Producing Data

12

Describing Distributions with Numbers

269

image
FRANCES M. ROBERTS/Newscom

CASE STUDY Does education pay? We are told that people with more education earn more on the average than people with less education. How much more? How can we answer this question?

Data on income can be found at the Census Bureau website. The data are estimates, for the year 2013, of the total incomes of 136,641,000 people aged 25 and over with earnings and are based on the results of the Current Population Survey in 2014. The website gives the income distribution for each of several education categories. In particular, it gives the number of people in each of several education categories who earned between $1 and $2499, between $2500 and $4999, up to between $97,500 and $99,999, and $100,000 and over. That is a lot of information. A histogram could be used to display the data, but are there simple ways to summarize the information with just a few numbers that allow us to make sensible comparisons?

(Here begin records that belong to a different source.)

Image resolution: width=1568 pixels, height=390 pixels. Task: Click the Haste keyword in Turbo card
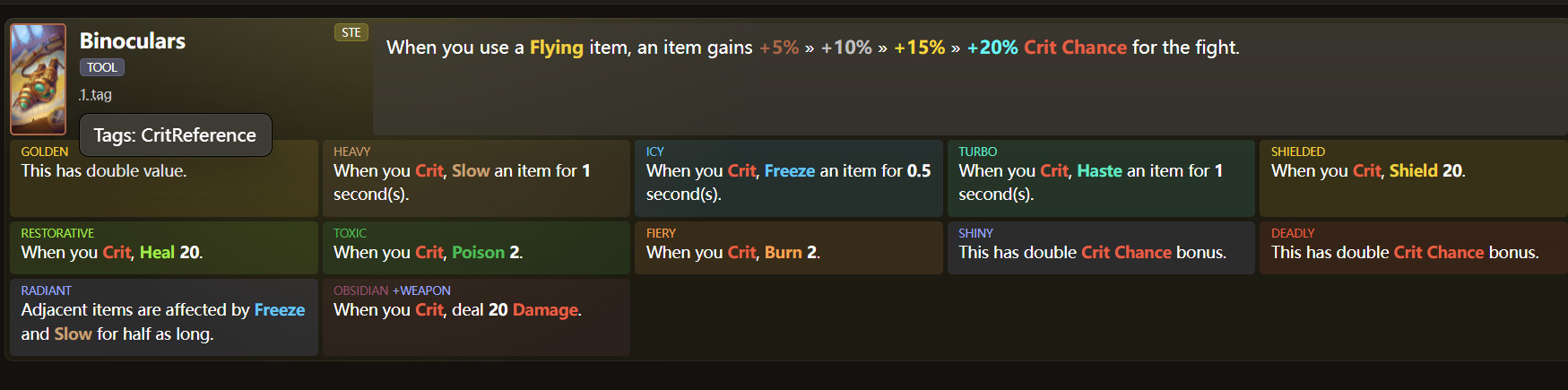1099,171
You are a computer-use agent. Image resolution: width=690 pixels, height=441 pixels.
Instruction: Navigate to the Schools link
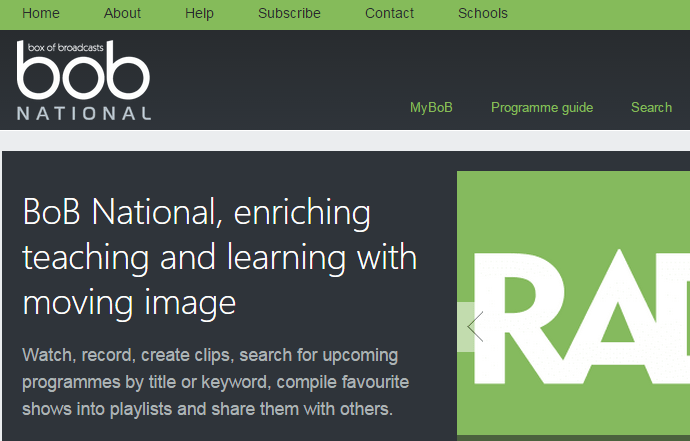coord(483,14)
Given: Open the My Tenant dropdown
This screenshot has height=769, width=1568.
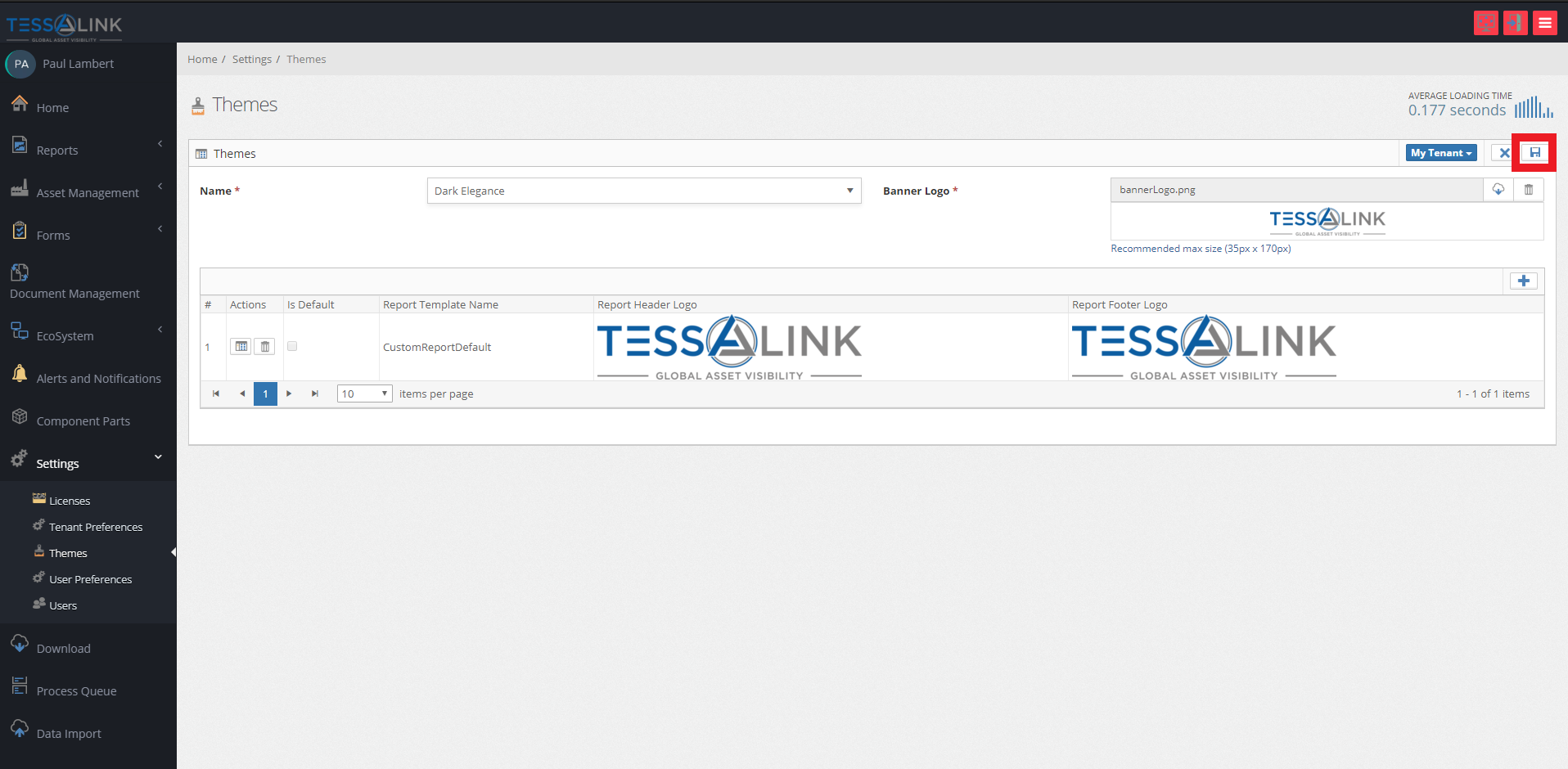Looking at the screenshot, I should coord(1441,153).
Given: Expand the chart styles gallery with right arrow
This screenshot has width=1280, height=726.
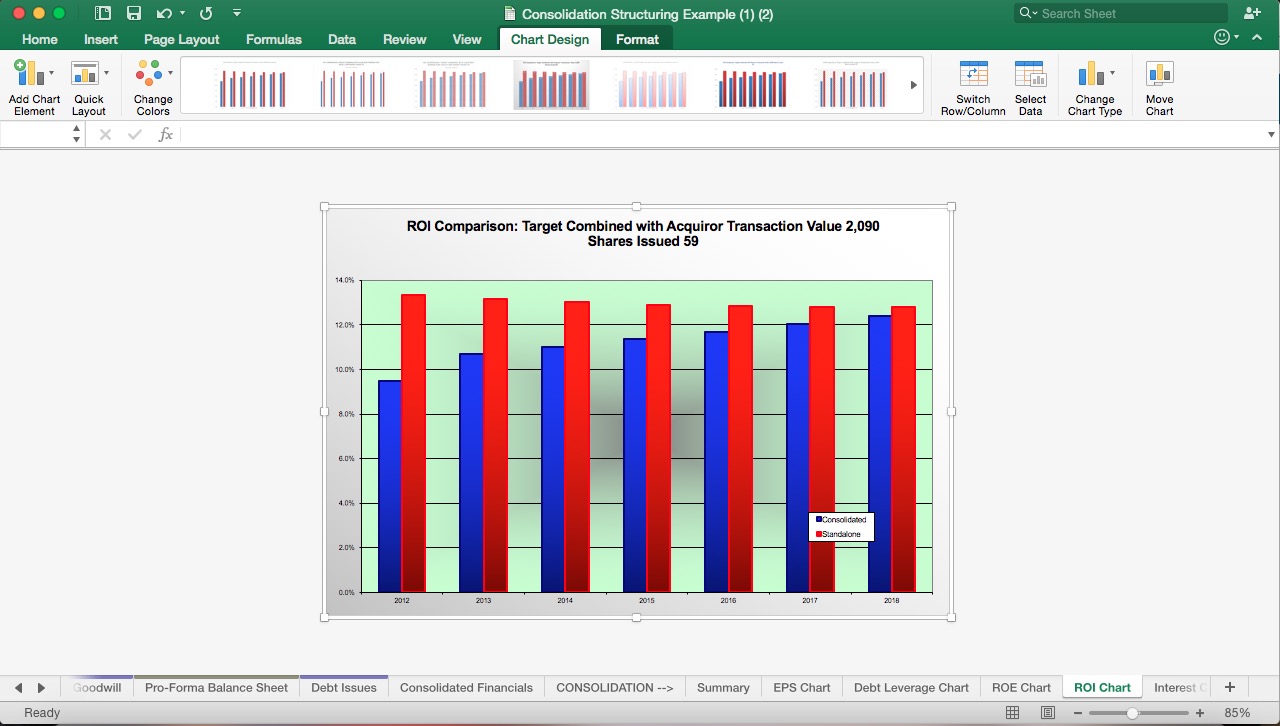Looking at the screenshot, I should click(x=911, y=84).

In this chapter, we will learn several ways to summarize large data sets with a few numbers. By the end of this chapter, with these new methods for summarizing large data sets, you will be able to provide an answer to whether education really pays.

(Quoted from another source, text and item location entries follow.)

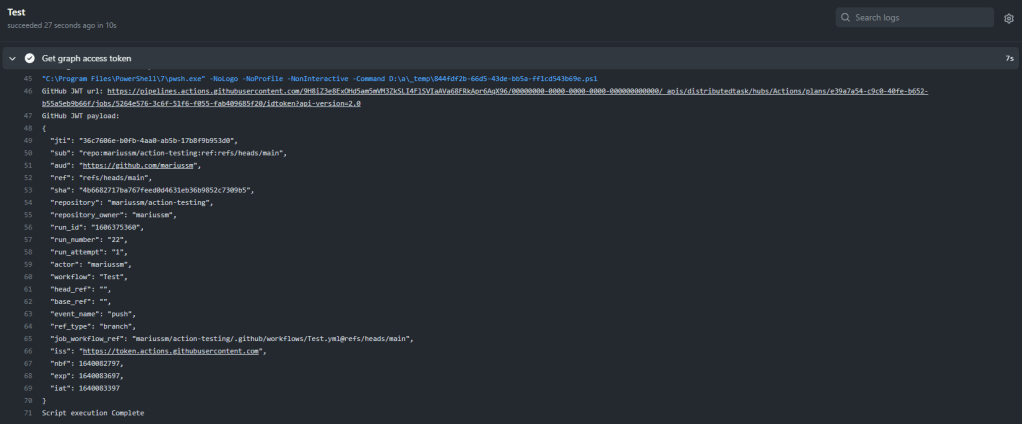Screen dimensions: 1022x424
Task: Click the pwsh.exe command log line
Action: (320, 78)
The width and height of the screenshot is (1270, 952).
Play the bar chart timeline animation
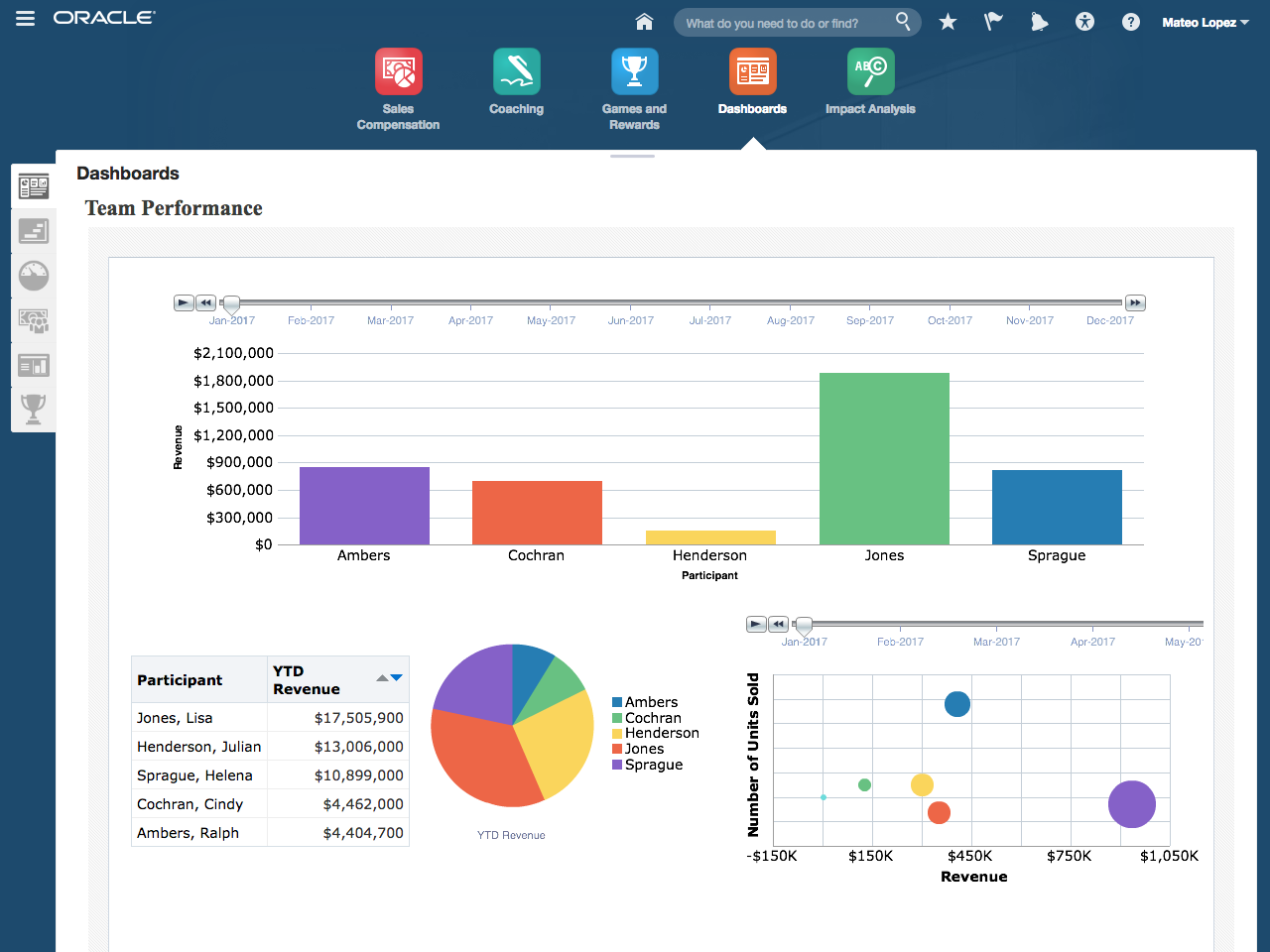(x=184, y=302)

Baseball has a rich tradition of using statistics to summarize and characterize the performance of players. We begin by investigating ways to summarize the performance of the greatest home-run hitters of all time.

In the summer of 2007, Barry Bonds shattered the career home run record, breaking the previous record set by Hank Aaron. Here are his home run counts for the years 1986 (his rookie year) to 2007 (his final season):

1986 1987 1988 1989 1990 1991 1992 1993 1994 1995 1996
16 25 24 19 33 25 34 46 37 33 42
1997 1998 1999 2000 2001 2002 2003 2004 2005 2006 2007
40 37 34 49 73 46 45 45 5 26 28

270

image
Figure 269.1: Figure 12.1 Stemplot of the number of home runs hit by Barry Bonds in his 22-year career.

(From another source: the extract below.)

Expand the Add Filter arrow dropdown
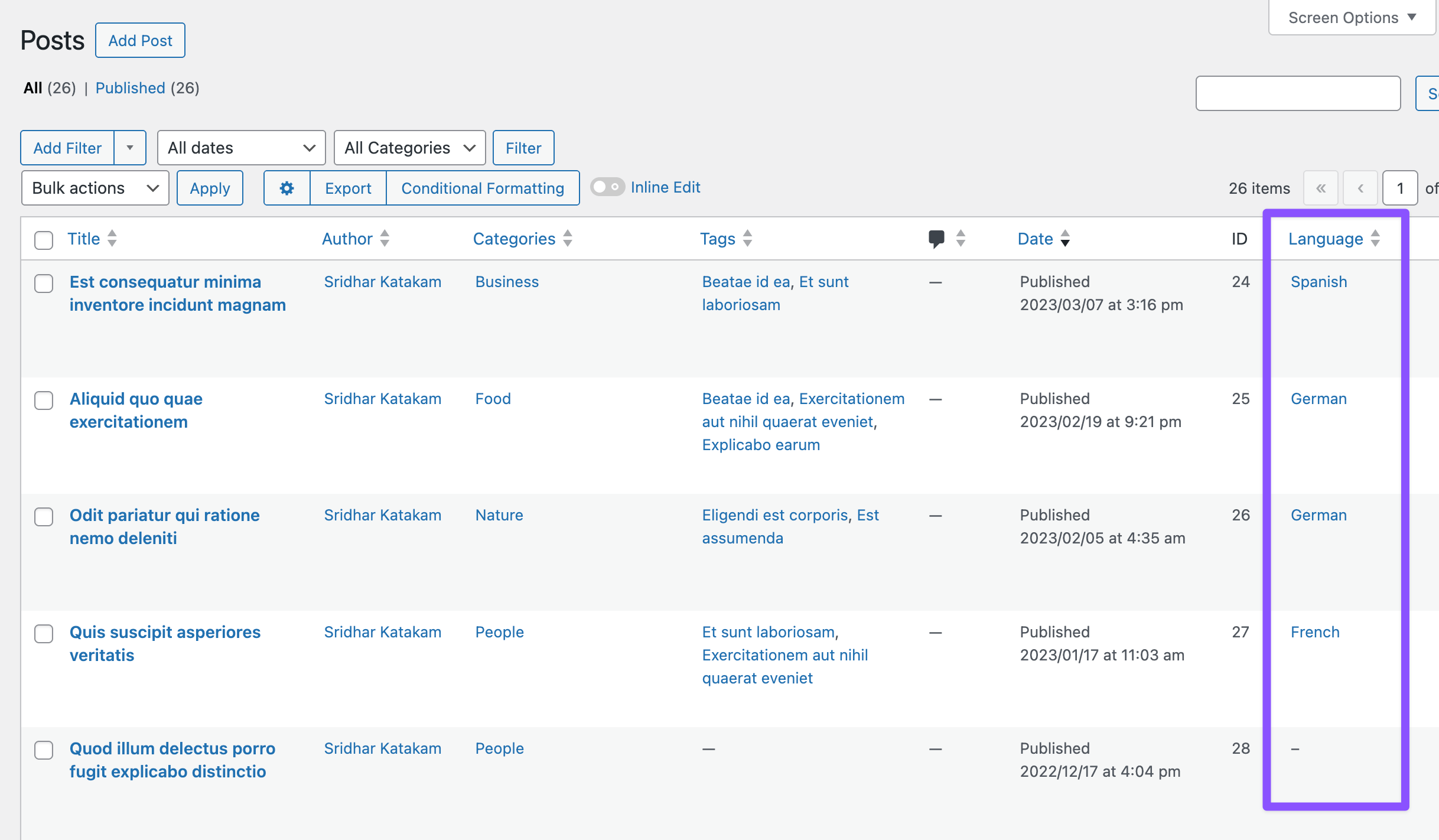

The stemplot in Figure 12.1 displays the data. The shape of the distribution is a bit irregular, but we see that it has one high outlier, and if we ignore this outlier, we might describe it as slightly skewed to the left with a single peak. The outlier is, of course, Bonds’s record season in 2001.

A graph and a few words give a good description of Barry Bonds’s home run career. But words are less adequate to describe, for example, the incomes of people with a high school education. We need numbers that summarize the center and variability of a distribution.